Pero la limpieza institucional no termina en los tribunales, empieza mucho antes, con una transparencia real, con administraciones abiertas, con contratos públicos accesibles, con auditorias independientes y con la obligación permanente de rendir cuentas. La mejor prevención contra la corrupción no es el escándalo cuando ya se ha producido, sino impedir que encuentre espacios donde crecer.
También resulta imprescindible revisar aquellos privilegios que han ido alejando la política de la vida cotidiana de los ciudadanos. El servicio público exige dedicación, preparación y responsabilidad, pero nunca debería convertirse en una profesión rodeada de ventajas que la sociedad percibe como injustificadas. La ejemplaridad no se proclama, se practica cada día.
Mientras tanto, el verdadero patrimonio de España continúa siendo su gente. Médicos que salvan vidas, enfermeras que sostienen hospitales, docentes que forman generaciones enteras, investigadores que descubren avances admirados en todo el mundo, emprendedores que crean empleo y funcionarios que desempeñan su labor con honestidad.
Ese talento existe, lo que demasiadas veces falta es un compromiso decidido para ofrecerle estabilidad, recursos y reconocimiento, evitando que muchos de los mejores tengan que desarrollar su futuro lejos de su propio país.

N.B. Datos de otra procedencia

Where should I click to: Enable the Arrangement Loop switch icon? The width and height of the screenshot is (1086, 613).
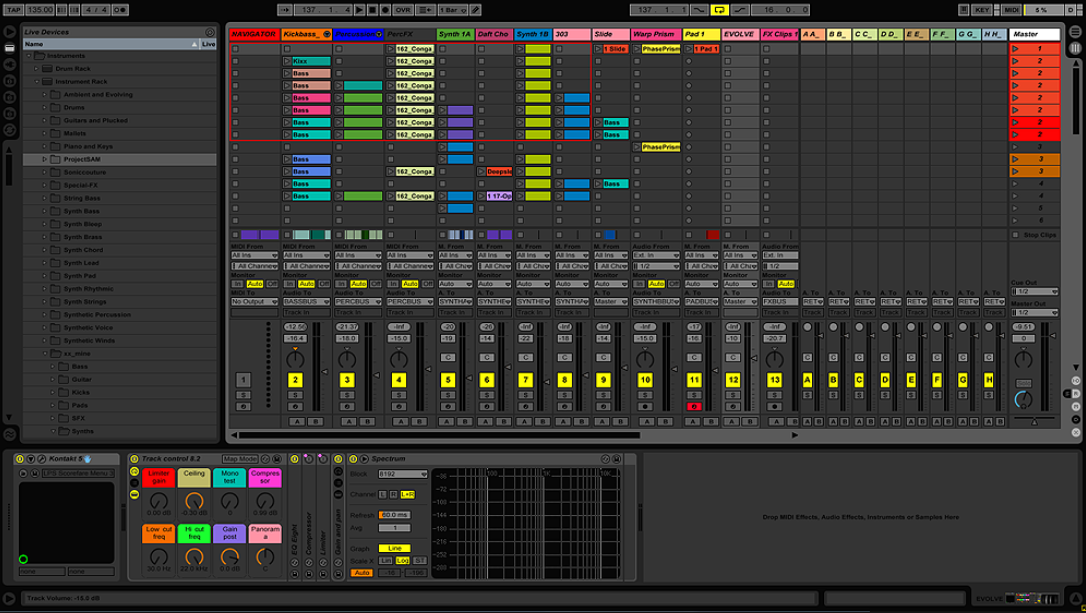(x=718, y=8)
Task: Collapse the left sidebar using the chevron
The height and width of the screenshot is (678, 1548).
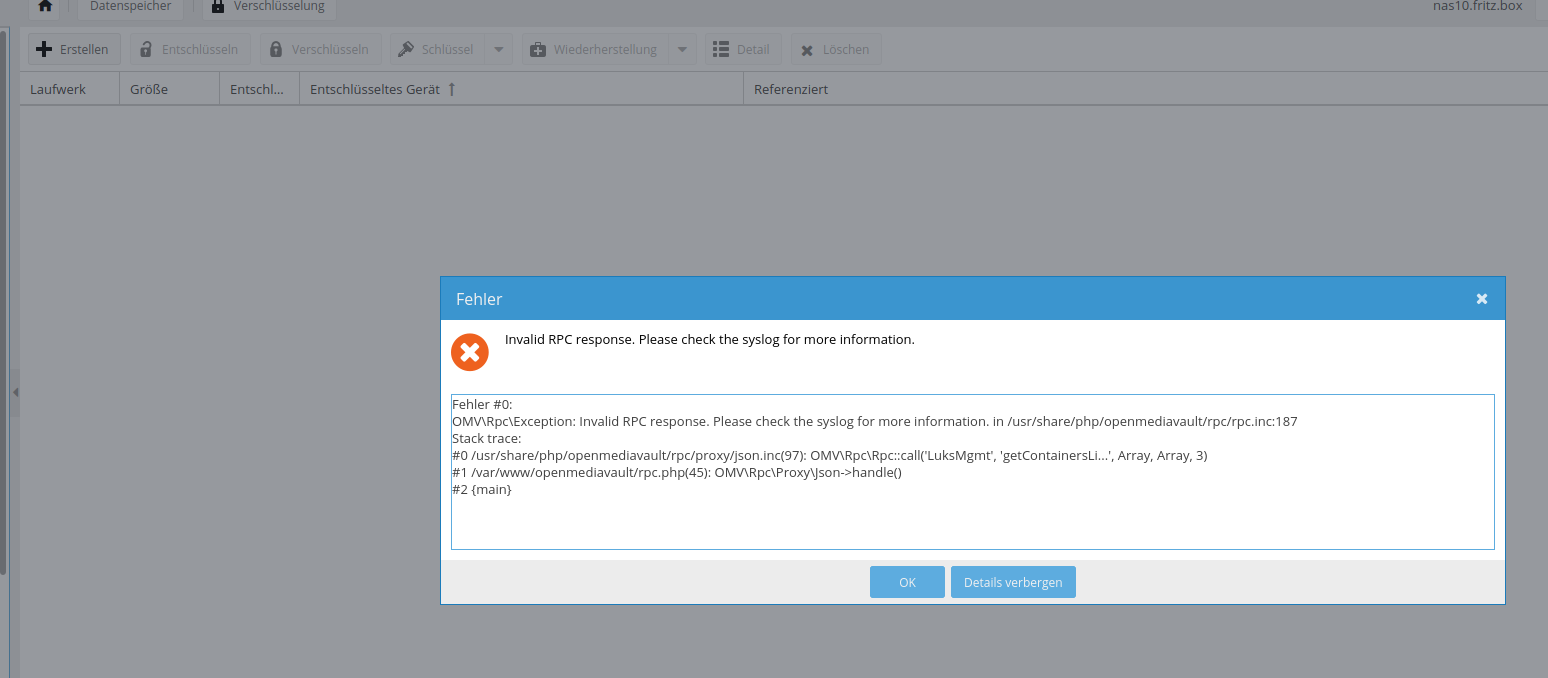Action: point(15,392)
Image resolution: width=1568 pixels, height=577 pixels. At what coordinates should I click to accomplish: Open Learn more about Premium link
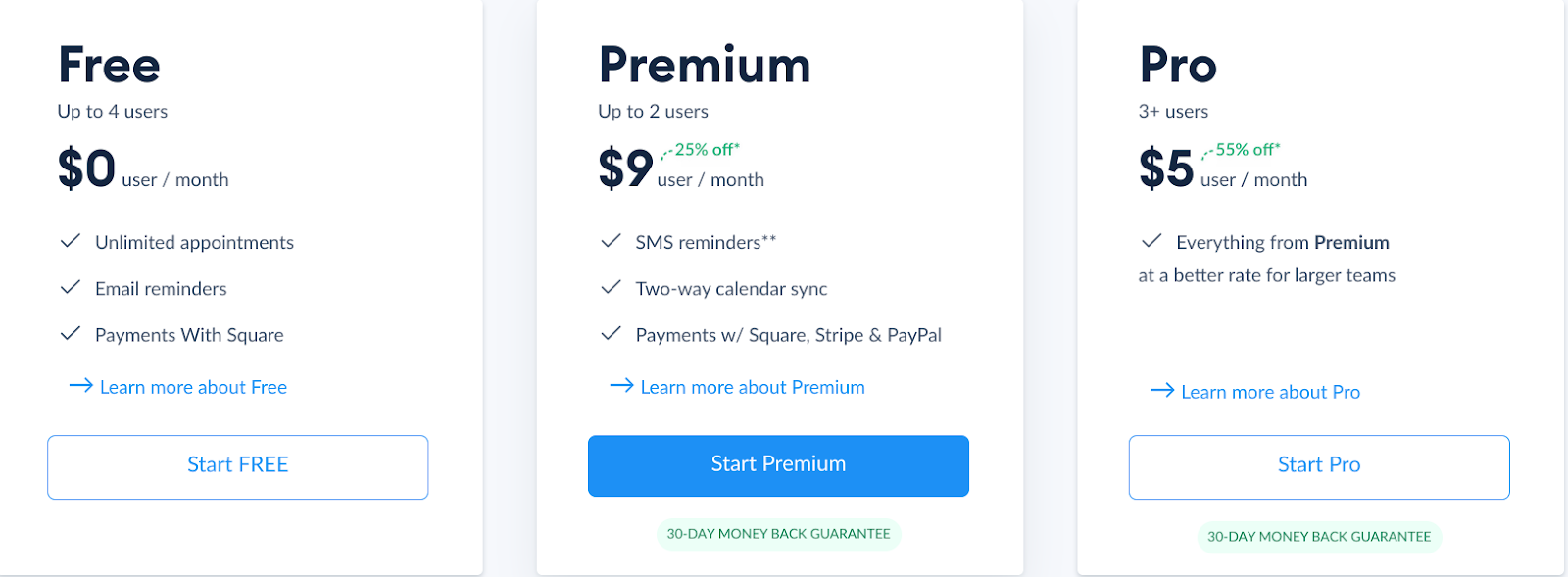[753, 387]
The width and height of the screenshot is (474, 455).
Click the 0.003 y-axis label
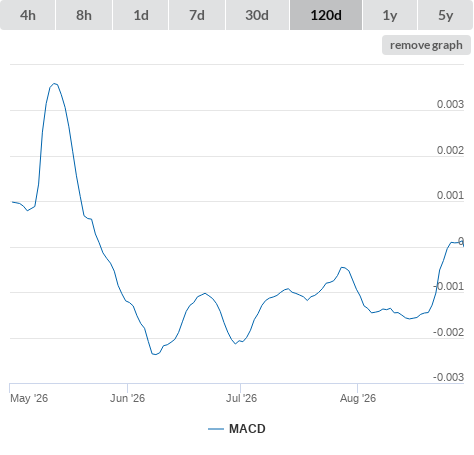[x=450, y=104]
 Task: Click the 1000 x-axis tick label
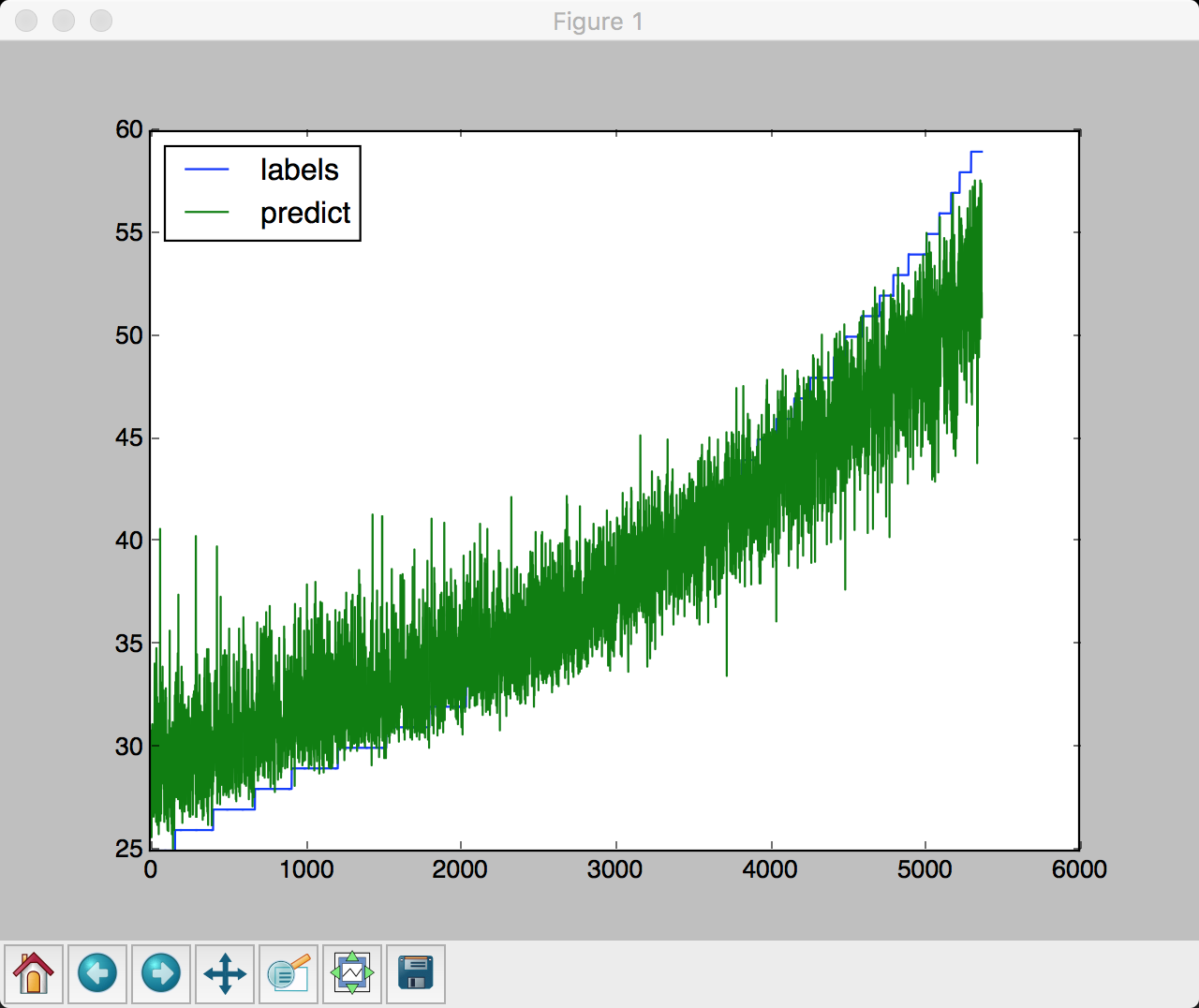[306, 870]
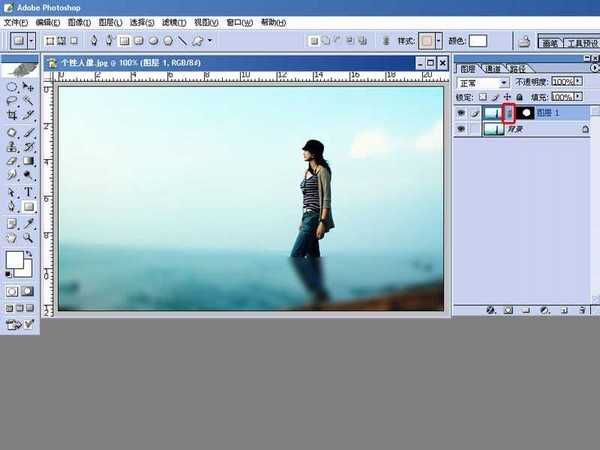
Task: Click the layer mask thumbnail of 图层 1
Action: [x=525, y=113]
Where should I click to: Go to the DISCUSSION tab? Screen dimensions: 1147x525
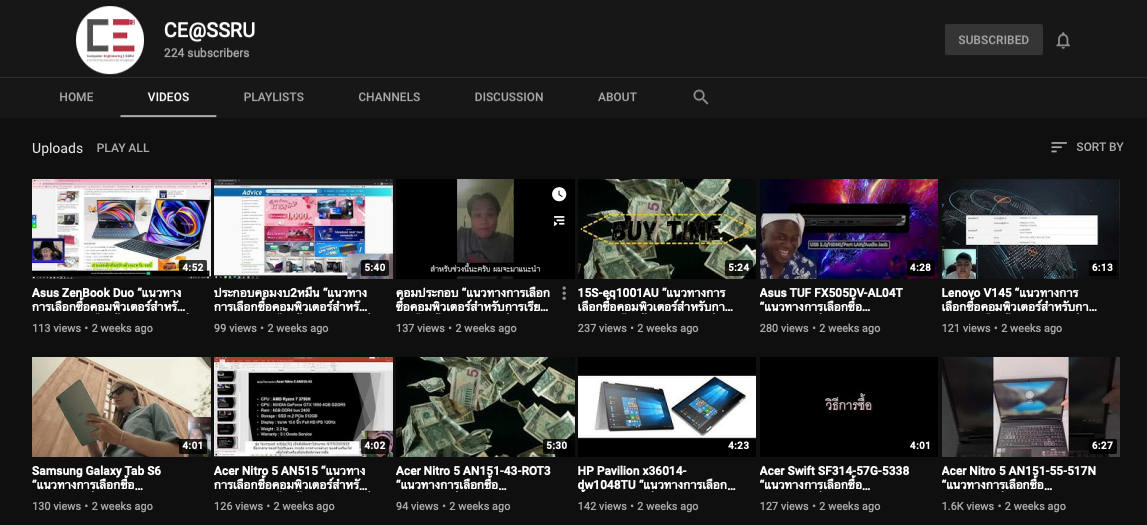click(x=509, y=97)
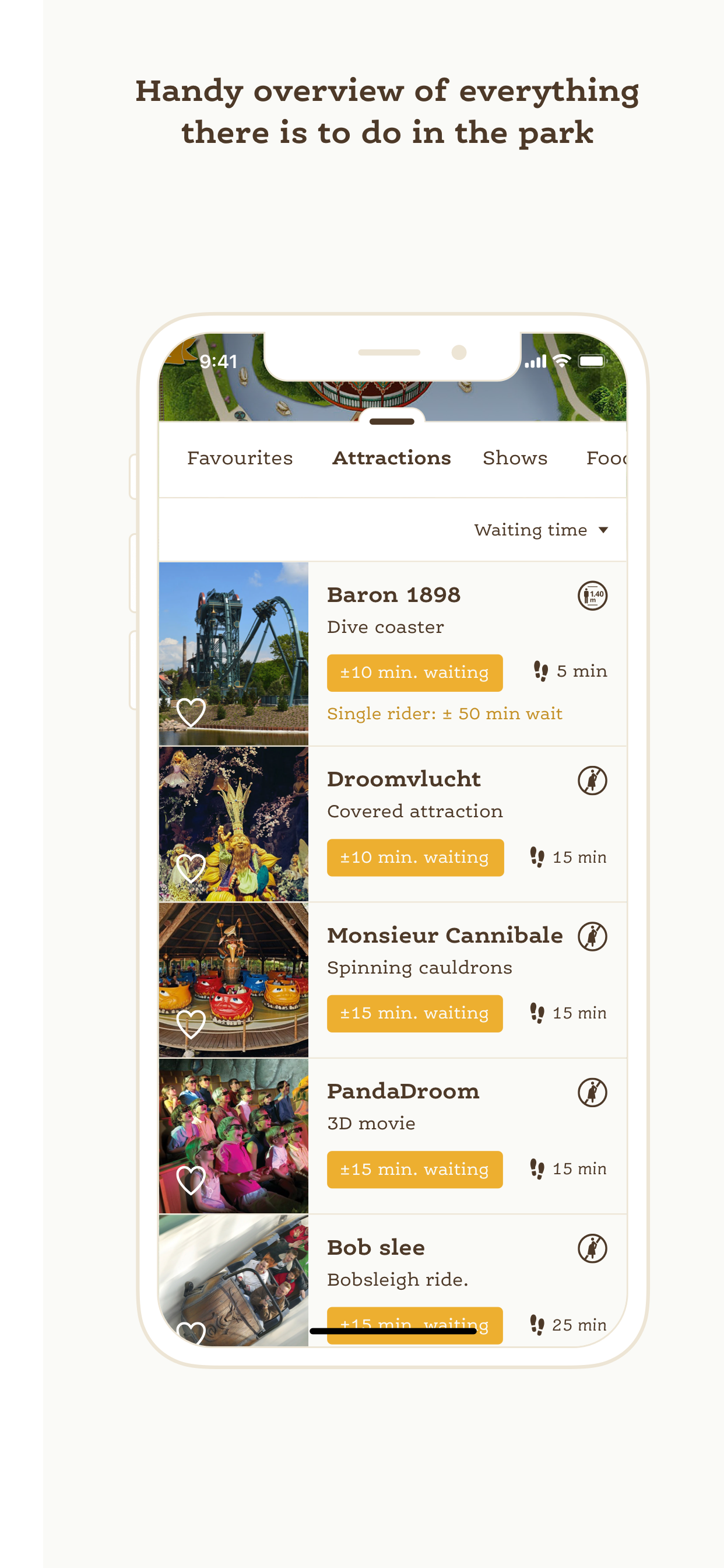Toggle favourite heart on Monsieur Cannibale

pyautogui.click(x=191, y=1024)
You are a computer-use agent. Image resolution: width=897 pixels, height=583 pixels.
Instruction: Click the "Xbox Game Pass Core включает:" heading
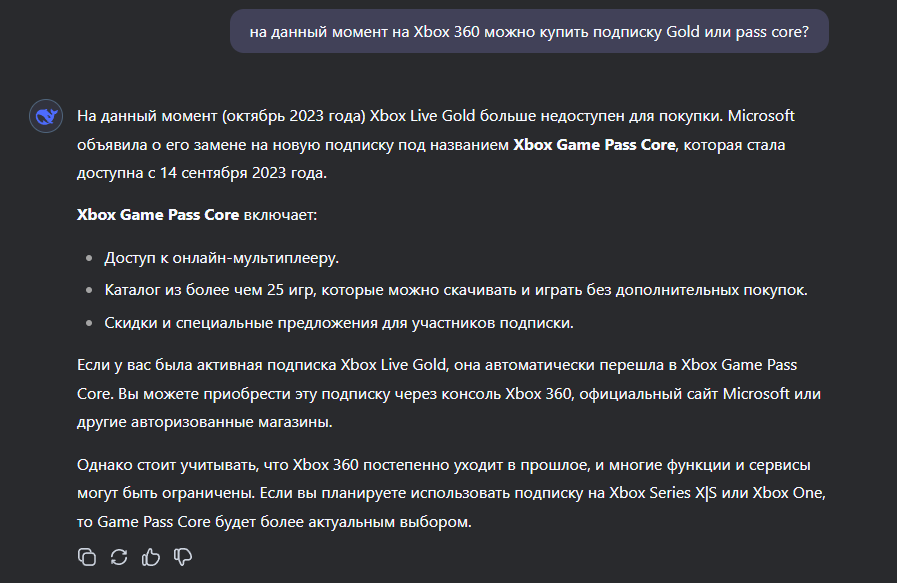197,215
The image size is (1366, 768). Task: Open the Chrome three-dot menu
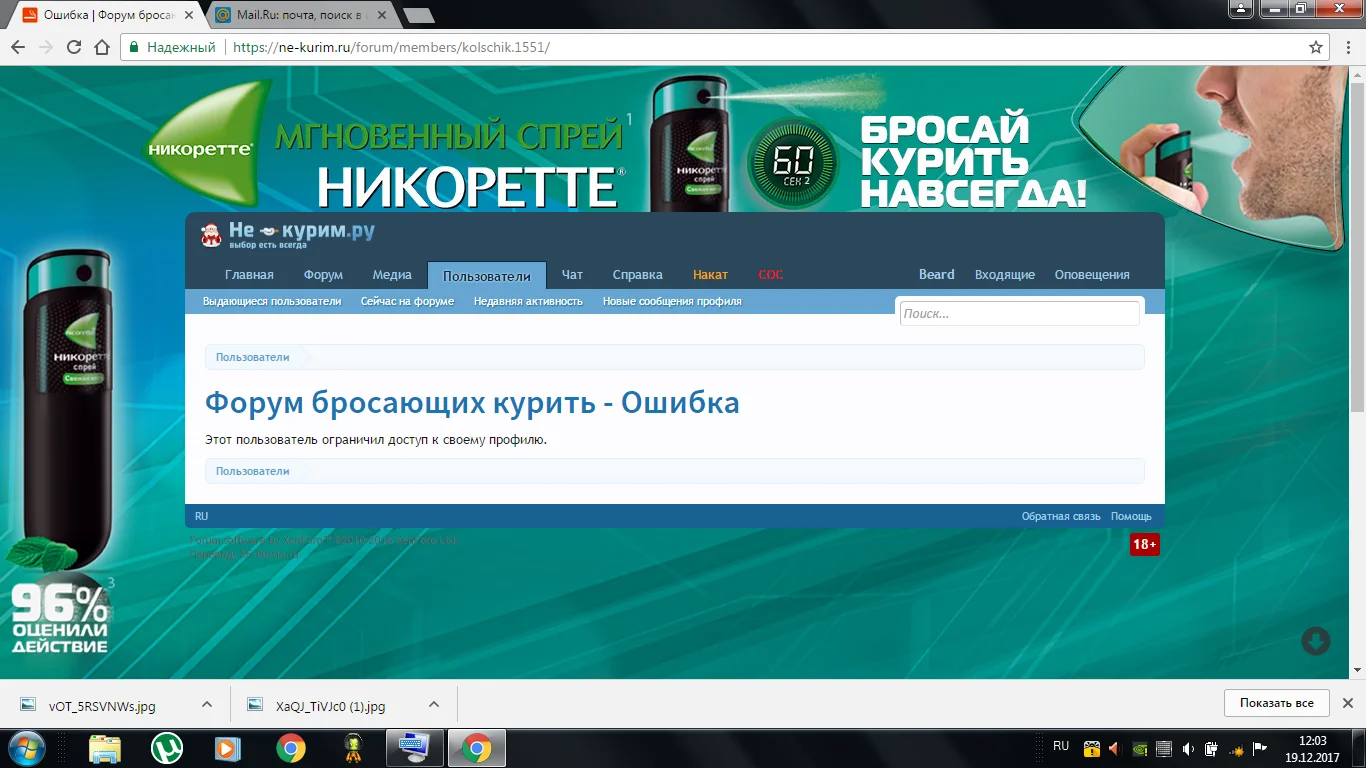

Invertir en sanidad pública, en educación, en ciencia, en innovación, en justicia y en políticas sociales no debería depender del color político de un gobierno. Son los cimientos sobre los que se sostiene una nación moderna. Del mismo modo, proteger a nuestros mayores, garantizar una atención digna a las personas dependientes y ofrecer oportunidades reales a los jóvenes no son concesiones ideológicas, son deberes de cualquier Estado que aspire a llamarse verdaderamente democrático.
Quizá el partido que España necesita todavía no exista, o quizá exista el día en que miles de ciudadanos comprendan que la política no puede seguir siendo una lucha permanente por conservar el poder, sino un compromiso temporal para mejorar la vida de quienes la sostienen con esfuerzo diario.
Ese partido no tendría como principal bandera la izquierda ni la derecha, tendría una sola, “la honestidad”. Su programa comenzaría con una frase sencilla, pero revolucionaria por lo poco que se ha cumplido, gobernar para servir y no servirse del gobierno.
Porque el día en que la decencia deje de ser una excepción y vuelva a convertirse en la norma, España habrá dado el paso más importante de su democracia. Y ese cambio no dependerá únicamente de quienes ocupen un escaño, sino de una ciudadanía que ya no esté dispuesta a conformarse con menos de lo que merece.